Designing Your Funeral

There are two facets of the design process. First, we ask you to consider how you wish to honor and celebrate the life. When those important decisions are made, we’ll turn to the issue of how you wish to care for the physical remains.

How to Honor a Life

How to Honor a Life

It’s about bringing those you love together, at a time of loss. It’s a natural thing to do, and over time, has become a socially-expected practice. More importantly, a funeral or memorial service, whether traditional, or contemporary, is the first step in healing.

You can have your service anywhere, and any way, you want. Your choices include the place of celebration, day of the week, and time of day; the musical selection, what prayers will be said or songs you’d like sung. We can arrange to have doves, butterflies, or balloons released at the close of the service. Keepsake gifts of wildflower seeds or a tree seedling can be given. We’re here to help you create the most memorable and meaningful service to honor your loved one.

Burial or Cremation

Burial or Cremation?

Your next consideration focuses on choosing between burial and cremation. Usually, people are clear on this point.
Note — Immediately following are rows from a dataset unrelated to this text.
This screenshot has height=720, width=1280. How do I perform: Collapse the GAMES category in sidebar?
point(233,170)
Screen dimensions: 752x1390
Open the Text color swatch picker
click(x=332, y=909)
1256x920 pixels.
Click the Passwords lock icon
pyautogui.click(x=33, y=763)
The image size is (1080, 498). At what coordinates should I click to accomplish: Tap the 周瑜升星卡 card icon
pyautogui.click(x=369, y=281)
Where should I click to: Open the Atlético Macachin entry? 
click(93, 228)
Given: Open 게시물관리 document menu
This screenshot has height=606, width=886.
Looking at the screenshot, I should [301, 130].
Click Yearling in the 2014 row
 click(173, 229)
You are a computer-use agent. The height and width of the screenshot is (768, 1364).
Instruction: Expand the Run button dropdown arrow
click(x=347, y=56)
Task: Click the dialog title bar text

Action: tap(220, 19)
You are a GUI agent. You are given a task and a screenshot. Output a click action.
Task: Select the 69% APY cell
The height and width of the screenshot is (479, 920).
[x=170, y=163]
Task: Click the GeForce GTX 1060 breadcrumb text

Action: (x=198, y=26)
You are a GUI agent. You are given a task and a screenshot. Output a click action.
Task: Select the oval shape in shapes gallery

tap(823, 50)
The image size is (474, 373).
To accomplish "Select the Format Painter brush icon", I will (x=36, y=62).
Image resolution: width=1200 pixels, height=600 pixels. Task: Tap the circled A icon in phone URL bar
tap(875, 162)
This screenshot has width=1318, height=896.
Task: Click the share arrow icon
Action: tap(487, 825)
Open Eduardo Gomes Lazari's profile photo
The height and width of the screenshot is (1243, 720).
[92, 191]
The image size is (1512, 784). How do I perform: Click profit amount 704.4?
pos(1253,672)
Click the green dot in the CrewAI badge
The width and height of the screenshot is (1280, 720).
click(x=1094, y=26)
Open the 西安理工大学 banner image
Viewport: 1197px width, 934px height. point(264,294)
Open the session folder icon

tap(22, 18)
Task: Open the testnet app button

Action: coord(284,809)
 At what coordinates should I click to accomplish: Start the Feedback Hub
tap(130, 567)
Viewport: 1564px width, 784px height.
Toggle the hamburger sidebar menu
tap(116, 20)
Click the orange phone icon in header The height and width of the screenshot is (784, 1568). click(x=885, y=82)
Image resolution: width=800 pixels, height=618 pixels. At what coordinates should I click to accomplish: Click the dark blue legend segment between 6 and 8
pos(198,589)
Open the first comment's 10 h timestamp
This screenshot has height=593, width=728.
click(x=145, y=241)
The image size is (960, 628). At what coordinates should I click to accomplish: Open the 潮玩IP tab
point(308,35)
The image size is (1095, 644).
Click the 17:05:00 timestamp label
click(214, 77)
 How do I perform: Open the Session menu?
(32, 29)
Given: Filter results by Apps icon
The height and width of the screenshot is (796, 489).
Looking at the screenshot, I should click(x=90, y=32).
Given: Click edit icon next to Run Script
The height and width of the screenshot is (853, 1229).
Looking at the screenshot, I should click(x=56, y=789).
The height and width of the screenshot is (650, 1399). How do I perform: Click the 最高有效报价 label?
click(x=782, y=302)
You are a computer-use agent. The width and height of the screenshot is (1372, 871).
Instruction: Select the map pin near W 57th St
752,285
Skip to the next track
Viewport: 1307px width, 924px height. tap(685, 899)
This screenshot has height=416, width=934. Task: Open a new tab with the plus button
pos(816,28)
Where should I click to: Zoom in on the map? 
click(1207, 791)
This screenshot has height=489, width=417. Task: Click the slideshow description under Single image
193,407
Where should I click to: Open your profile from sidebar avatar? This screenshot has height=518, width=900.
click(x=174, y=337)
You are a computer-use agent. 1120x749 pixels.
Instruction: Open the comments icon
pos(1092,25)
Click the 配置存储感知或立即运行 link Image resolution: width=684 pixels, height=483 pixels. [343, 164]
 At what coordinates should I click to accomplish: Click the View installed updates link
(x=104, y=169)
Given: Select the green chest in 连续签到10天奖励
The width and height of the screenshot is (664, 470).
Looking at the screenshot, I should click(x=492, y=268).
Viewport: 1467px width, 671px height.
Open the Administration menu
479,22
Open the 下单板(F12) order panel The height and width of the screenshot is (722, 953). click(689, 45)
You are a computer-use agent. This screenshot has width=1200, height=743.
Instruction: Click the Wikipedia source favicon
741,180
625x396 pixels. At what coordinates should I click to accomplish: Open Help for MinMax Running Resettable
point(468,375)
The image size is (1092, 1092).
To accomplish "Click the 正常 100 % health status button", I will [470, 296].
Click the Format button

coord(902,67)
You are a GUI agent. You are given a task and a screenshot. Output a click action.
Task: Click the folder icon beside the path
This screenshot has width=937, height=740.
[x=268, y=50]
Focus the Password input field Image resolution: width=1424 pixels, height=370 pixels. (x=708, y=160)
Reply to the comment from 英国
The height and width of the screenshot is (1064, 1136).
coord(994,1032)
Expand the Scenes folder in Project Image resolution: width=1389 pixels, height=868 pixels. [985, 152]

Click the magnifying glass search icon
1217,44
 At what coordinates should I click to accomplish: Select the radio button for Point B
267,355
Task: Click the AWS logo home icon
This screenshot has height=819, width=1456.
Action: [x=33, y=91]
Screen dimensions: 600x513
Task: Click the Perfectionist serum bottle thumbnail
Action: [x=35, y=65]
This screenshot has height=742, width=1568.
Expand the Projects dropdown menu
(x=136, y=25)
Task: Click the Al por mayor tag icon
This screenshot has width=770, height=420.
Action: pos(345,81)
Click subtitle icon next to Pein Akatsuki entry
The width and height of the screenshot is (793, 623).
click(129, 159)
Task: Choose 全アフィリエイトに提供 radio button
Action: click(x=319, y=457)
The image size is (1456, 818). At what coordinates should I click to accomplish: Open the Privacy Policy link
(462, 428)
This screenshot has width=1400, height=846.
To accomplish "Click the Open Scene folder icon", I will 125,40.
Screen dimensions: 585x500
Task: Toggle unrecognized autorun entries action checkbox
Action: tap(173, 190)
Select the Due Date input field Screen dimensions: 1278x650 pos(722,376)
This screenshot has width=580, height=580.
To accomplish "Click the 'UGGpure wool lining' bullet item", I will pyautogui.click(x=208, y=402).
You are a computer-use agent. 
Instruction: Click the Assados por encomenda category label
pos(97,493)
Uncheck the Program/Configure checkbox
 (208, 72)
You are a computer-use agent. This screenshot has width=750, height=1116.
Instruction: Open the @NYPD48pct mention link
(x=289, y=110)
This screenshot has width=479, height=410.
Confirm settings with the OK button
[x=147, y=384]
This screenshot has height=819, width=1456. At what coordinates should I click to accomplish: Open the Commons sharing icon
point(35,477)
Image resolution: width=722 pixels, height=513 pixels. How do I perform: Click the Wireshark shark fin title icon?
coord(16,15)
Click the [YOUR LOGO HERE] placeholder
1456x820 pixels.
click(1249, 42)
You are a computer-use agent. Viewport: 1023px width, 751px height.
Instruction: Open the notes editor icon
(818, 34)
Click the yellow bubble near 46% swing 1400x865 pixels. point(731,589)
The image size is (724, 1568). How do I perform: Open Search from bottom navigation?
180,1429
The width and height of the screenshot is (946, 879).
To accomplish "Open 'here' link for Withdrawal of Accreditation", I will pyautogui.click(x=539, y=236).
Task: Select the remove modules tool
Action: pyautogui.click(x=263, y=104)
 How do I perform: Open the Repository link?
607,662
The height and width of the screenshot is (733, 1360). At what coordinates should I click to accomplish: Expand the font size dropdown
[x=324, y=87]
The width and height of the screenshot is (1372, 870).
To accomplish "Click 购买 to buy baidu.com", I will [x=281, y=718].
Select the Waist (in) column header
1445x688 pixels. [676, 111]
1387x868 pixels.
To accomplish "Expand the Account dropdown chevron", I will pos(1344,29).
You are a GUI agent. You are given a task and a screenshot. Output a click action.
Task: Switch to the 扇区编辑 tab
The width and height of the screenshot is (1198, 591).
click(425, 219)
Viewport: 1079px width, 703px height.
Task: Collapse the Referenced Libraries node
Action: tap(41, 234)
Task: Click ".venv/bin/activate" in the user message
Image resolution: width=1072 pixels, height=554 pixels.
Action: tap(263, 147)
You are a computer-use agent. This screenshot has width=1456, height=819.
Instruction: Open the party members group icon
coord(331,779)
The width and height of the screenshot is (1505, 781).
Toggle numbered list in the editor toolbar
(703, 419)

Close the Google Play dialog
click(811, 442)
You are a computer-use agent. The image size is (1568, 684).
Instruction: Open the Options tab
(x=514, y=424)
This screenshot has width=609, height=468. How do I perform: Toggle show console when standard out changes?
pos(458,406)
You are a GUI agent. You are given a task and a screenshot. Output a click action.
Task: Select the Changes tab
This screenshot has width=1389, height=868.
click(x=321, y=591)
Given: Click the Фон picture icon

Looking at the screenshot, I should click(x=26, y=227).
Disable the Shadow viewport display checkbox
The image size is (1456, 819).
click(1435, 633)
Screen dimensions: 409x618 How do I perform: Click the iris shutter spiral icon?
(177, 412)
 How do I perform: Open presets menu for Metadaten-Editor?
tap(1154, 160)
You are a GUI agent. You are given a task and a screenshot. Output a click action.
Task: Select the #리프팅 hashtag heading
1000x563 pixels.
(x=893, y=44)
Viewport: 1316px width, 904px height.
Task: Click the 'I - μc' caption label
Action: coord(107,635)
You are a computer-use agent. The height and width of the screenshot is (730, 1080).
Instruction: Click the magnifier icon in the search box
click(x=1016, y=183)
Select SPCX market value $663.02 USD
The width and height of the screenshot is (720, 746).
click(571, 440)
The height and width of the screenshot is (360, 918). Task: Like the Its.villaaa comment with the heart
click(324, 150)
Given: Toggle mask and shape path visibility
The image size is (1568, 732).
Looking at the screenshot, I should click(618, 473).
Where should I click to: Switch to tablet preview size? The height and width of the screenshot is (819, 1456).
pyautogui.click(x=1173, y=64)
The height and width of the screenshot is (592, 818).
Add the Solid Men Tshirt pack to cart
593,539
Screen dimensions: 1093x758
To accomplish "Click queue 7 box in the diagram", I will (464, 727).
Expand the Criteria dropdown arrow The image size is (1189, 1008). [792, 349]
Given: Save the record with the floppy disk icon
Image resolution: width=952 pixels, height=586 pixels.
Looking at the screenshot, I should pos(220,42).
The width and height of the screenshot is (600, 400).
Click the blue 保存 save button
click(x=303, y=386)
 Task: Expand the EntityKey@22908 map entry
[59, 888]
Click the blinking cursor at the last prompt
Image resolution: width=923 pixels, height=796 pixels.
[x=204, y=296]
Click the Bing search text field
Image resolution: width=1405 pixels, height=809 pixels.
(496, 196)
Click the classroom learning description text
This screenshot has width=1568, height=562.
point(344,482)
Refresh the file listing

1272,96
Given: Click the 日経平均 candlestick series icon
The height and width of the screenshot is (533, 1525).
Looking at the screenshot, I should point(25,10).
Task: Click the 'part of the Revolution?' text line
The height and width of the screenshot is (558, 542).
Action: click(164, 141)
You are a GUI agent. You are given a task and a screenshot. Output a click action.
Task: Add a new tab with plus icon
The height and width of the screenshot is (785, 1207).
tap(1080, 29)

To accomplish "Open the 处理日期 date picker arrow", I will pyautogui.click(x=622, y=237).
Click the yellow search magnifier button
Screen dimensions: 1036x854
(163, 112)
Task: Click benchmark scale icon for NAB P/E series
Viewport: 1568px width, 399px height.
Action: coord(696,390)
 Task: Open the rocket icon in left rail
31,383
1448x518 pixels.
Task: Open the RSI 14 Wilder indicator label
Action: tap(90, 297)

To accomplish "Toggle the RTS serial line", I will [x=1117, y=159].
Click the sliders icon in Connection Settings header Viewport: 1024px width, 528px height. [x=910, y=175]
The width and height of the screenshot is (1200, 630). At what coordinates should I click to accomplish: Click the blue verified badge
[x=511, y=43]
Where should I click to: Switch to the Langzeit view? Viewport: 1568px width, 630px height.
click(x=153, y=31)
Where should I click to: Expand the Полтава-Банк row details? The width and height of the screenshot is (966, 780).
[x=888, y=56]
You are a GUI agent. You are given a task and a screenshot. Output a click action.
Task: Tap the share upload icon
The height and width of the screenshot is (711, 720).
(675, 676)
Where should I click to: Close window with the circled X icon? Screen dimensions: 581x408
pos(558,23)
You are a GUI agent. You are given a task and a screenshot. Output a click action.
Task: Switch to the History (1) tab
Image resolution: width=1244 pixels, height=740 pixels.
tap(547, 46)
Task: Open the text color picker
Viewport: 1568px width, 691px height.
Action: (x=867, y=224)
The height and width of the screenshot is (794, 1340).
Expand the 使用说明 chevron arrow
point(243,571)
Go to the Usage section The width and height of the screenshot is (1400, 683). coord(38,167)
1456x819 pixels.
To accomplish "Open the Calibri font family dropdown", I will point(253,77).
In fact, your loved one may have told you, or someone else, exactly how they wish to be cared for. But it can be a hard decision for some families, especially when the wishes of the deceased were never clearly stated. If that's the case, please know we're able to help you come to the perfect decision for your loved one, and for you.

Once you decide, the finer details come into focus. If you've chosen burial, then selection of the casket, vault, and desired cemetery follows. Naturally, we’re here to help you.

If cremation is your choice, then you'll need to make the next decision: whether the cremated remains will be placed in a mausoleum niche, or buried on the cemetery grounds.

In some communities, there's the option for a 'green burial.' If that's what your loved one would prefer, we'll help you select an environmentally-friendly choice.

selecting a casket

selecting a casket

If you choose a casket as your loved ones final resting place, there are a wide range of options for you to choose from. We encourage you to look at what options exist within your budget ahead of time so you can avoid some of the difficulties that come with making such significant purchase during an emotional time. We are here to help you and can ensure you'll have a variety of options to choose from that fall under all price ranges. 

CONSISTENT PLACE OF HEALING

CONSISTENT PLACE OF HEALING

In our modern society, people aren't given enough time to grieve their losses. The pressures of work, even the simple emotional need to ‘be busy,’ often bring the bereaved back into the ‘real’ world far too soon.

Also, many families are choosing to scatter the cremated remains of their loved one in a favorite place; the ocean, or even in the skies above. While that may seem fitting at the time, it means that you do not have a consistent place to connect with the memories of the person you loved so dearly.

Having such permanent place - in a cemetery, mausoleum, or cremation garden - that can be visited regularly by family and friends is an essential part of the time following a death. It becomes a focal point of memorialization, and gives everyone a special place to go to remember your loved one, or to commemorate important occasions. It can help to make a birthday or anniversary less painful.

A permanent place to reflect on your loved one becomes a way of connecting to a family's past. Visiting the resting place of grandparents or great-grandparents may provide children with an anchor to their personal history. It is a connection to the past, to love shared. It truly honors the relationship you still have – and will always have – with that person.

What's Next?

Now that we've given you the basics, it's time to reflect more on exactly what is appropriate for you and your family. If possible, gather everyone together to speak of their feelings and desires.